Word and element location records:
────
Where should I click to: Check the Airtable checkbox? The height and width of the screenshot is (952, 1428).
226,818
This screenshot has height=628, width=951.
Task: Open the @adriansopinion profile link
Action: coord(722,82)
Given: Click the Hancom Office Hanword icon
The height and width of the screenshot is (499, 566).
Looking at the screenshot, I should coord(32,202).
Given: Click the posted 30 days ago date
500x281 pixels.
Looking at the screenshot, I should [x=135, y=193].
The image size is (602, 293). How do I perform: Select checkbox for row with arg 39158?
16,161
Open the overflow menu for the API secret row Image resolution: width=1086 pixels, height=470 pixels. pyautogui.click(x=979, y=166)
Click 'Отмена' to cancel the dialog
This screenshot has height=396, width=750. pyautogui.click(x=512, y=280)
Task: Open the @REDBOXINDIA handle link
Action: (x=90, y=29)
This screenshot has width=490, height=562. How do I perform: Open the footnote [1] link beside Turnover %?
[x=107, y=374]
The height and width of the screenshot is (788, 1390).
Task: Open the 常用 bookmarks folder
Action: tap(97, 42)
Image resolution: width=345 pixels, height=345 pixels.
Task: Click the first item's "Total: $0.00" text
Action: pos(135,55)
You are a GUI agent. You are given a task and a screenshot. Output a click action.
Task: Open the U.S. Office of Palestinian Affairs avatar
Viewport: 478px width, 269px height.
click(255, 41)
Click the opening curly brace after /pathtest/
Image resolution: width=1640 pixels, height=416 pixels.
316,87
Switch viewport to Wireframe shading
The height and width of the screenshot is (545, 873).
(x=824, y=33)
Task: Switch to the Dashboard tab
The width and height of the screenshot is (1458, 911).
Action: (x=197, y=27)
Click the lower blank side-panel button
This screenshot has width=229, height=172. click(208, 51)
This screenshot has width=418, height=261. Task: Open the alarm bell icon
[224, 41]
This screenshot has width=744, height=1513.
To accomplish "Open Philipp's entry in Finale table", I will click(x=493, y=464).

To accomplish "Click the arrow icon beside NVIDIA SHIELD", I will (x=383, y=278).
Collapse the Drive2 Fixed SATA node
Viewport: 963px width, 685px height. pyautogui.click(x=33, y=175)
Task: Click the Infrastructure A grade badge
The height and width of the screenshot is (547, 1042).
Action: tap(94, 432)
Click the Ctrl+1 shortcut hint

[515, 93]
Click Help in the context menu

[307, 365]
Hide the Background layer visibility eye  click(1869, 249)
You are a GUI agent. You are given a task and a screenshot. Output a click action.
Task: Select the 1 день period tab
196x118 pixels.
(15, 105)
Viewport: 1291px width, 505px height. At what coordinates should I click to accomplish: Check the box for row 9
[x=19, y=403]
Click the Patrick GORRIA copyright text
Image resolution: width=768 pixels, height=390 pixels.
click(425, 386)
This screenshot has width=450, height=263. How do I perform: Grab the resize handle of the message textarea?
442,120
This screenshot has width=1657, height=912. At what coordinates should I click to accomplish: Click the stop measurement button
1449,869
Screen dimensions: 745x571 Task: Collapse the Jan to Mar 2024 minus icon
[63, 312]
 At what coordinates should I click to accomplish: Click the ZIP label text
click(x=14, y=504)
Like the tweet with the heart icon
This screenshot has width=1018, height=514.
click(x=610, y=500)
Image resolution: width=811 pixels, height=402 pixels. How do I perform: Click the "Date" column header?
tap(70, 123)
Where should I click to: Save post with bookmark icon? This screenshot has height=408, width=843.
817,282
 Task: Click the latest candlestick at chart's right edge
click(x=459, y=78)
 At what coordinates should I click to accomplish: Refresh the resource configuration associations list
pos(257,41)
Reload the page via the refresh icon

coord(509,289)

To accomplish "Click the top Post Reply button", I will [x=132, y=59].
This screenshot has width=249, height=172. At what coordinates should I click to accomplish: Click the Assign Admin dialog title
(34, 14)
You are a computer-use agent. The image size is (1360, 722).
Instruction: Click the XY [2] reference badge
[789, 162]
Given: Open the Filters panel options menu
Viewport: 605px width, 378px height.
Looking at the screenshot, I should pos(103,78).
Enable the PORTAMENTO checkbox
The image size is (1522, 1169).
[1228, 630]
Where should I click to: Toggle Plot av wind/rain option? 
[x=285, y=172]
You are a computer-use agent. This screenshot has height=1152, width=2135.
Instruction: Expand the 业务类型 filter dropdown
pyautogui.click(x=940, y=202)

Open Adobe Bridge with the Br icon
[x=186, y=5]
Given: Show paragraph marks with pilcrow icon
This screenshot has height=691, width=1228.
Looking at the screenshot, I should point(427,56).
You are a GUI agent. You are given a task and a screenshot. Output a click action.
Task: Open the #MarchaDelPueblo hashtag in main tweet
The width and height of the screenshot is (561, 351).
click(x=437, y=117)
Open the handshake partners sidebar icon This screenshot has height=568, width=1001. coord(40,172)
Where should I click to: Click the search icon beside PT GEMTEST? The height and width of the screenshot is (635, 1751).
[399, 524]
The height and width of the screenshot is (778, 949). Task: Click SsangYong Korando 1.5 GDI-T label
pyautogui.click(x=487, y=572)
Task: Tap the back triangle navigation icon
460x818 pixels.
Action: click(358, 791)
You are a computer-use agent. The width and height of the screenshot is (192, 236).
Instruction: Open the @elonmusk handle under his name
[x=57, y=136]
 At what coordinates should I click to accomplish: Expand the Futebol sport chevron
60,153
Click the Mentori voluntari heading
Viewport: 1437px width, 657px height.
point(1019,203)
────
→ **Goal**
Convert all of the entries above into a JSON array of strings, with one string per line and blank lines omitted.

→ **Output for this task**
[
  "Where should I click to: Check the Airtable checkbox? The height and width of the screenshot is (952, 1428).",
  "226,818",
  "This screenshot has height=628, width=951.",
  "Task: Open the @adriansopinion profile link",
  "Action: coord(722,82)",
  "Given: Click the Hancom Office Hanword icon",
  "The height and width of the screenshot is (499, 566).",
  "Looking at the screenshot, I should coord(32,202).",
  "Given: Click the posted 30 days ago date",
  "500x281 pixels.",
  "Looking at the screenshot, I should [x=135, y=193].",
  "The image size is (602, 293). How do I perform: Select checkbox for row with arg 39158?",
  "16,161",
  "Open the overflow menu for the API secret row Image resolution: width=1086 pixels, height=470 pixels. pyautogui.click(x=979, y=166)",
  "Click 'Отмена' to cancel the dialog",
  "This screenshot has height=396, width=750. pyautogui.click(x=512, y=280)",
  "Task: Open the @REDBOXINDIA handle link",
  "Action: (x=90, y=29)",
  "This screenshot has width=490, height=562. How do I perform: Open the footnote [1] link beside Turnover %?",
  "[x=107, y=374]",
  "The height and width of the screenshot is (788, 1390).",
  "Task: Open the 常用 bookmarks folder",
  "Action: tap(97, 42)",
  "Image resolution: width=345 pixels, height=345 pixels.",
  "Task: Click the first item's \"Total: $0.00\" text",
  "Action: pos(135,55)",
  "You are a GUI agent. You are given a task and a screenshot. Output a click action.",
  "Task: Open the U.S. Office of Palestinian Affairs avatar",
  "Viewport: 478px width, 269px height.",
  "click(255, 41)",
  "Click the opening curly brace after /pathtest/",
  "Image resolution: width=1640 pixels, height=416 pixels.",
  "316,87",
  "Switch viewport to Wireframe shading",
  "The height and width of the screenshot is (545, 873).",
  "(x=824, y=33)",
  "Task: Switch to the Dashboard tab",
  "The width and height of the screenshot is (1458, 911).",
  "Action: (x=197, y=27)",
  "Click the lower blank side-panel button",
  "This screenshot has width=229, height=172. click(208, 51)",
  "This screenshot has width=418, height=261. Task: Open the alarm bell icon",
  "[224, 41]",
  "This screenshot has width=744, height=1513.",
  "To accomplish \"Open Philipp's entry in Finale table\", I will click(x=493, y=464).",
  "To accomplish \"Click the arrow icon beside NVIDIA SHIELD\", I will (x=383, y=278).",
  "Collapse the Drive2 Fixed SATA node",
  "Viewport: 963px width, 685px height. pyautogui.click(x=33, y=175)",
  "Task: Click the Infrastructure A grade badge",
  "The height and width of the screenshot is (547, 1042).",
  "Action: tap(94, 432)",
  "Click the Ctrl+1 shortcut hint",
  "[515, 93]",
  "Click Help in the context menu",
  "[307, 365]",
  "Hide the Background layer visibility eye  click(1869, 249)",
  "You are a GUI agent. You are given a task and a screenshot. Output a click action.",
  "Task: Select the 1 день period tab",
  "196x118 pixels.",
  "(15, 105)",
  "Viewport: 1291px width, 505px height. At what coordinates should I click to accomplish: Check the box for row 9",
  "[x=19, y=403]",
  "Click the Patrick GORRIA copyright text",
  "Image resolution: width=768 pixels, height=390 pixels.",
  "click(425, 386)",
  "This screenshot has width=450, height=263. How do I perform: Grab the resize handle of the message textarea?",
  "442,120",
  "This screenshot has width=1657, height=912. At what coordinates should I click to accomplish: Click the stop measurement button",
  "1449,869",
  "Screen dimensions: 745x571 Task: Collapse the Jan to Mar 2024 minus icon",
  "[63, 312]",
  " At what coordinates should I click to accomplish: Click the ZIP label text",
  "click(x=14, y=504)",
  "Like the tweet with the heart icon",
  "This screenshot has width=1018, height=514.",
  "click(x=610, y=500)",
  "Image resolution: width=811 pixels, height=402 pixels. How do I perform: Click the \"Date\" column header?",
  "tap(70, 123)",
  "Where should I click to: Save post with bookmark icon? This screenshot has height=408, width=843.",
  "817,282",
  " Task: Click the latest candlestick at chart's right edge",
  "click(x=459, y=78)",
  " At what coordinates should I click to accomplish: Refresh the resource configuration associations list",
  "pos(257,41)",
  "Reload the page via the refresh icon",
  "coord(509,289)",
  "To accomplish \"Click the top Post Reply button\", I will [x=132, y=59].",
  "This screenshot has width=249, height=172. At what coordinates should I click to accomplish: Click the Assign Admin dialog title",
  "(34, 14)",
  "You are a computer-use agent. The image size is (1360, 722).",
  "Instruction: Click the XY [2] reference badge",
  "[789, 162]",
  "Given: Open the Filters panel options menu",
  "Viewport: 605px width, 378px height.",
  "Looking at the screenshot, I should pos(103,78).",
  "Enable the PORTAMENTO checkbox",
  "The image size is (1522, 1169).",
  "[1228, 630]",
  "Where should I click to: Toggle Plot av wind/rain option? ",
  "[x=285, y=172]",
  "You are a computer-use agent. This screenshot has height=1152, width=2135.",
  "Instruction: Expand the 业务类型 filter dropdown",
  "pyautogui.click(x=940, y=202)",
  "Open Adobe Bridge with the Br icon",
  "[x=186, y=5]",
  "Given: Show paragraph marks with pilcrow icon",
  "This screenshot has height=691, width=1228.",
  "Looking at the screenshot, I should point(427,56).",
  "You are a GUI agent. You are given a task and a screenshot. Output a click action.",
  "Task: Open the #MarchaDelPueblo hashtag in main tweet",
  "The width and height of the screenshot is (561, 351).",
  "click(x=437, y=117)",
  "Open the handshake partners sidebar icon This screenshot has height=568, width=1001. coord(40,172)",
  "Where should I click to: Click the search icon beside PT GEMTEST? The height and width of the screenshot is (635, 1751).",
  "[399, 524]",
  "The height and width of the screenshot is (778, 949). Task: Click SsangYong Korando 1.5 GDI-T label",
  "pyautogui.click(x=487, y=572)",
  "Task: Tap the back triangle navigation icon",
  "460x818 pixels.",
  "Action: click(358, 791)",
  "You are a computer-use agent. The width and height of the screenshot is (192, 236).",
  "Instruction: Open the @elonmusk handle under his name",
  "[x=57, y=136]",
  " At what coordinates should I click to accomplish: Expand the Futebol sport chevron",
  "60,153",
  "Click the Mentori voluntari heading",
  "Viewport: 1437px width, 657px height.",
  "point(1019,203)"
]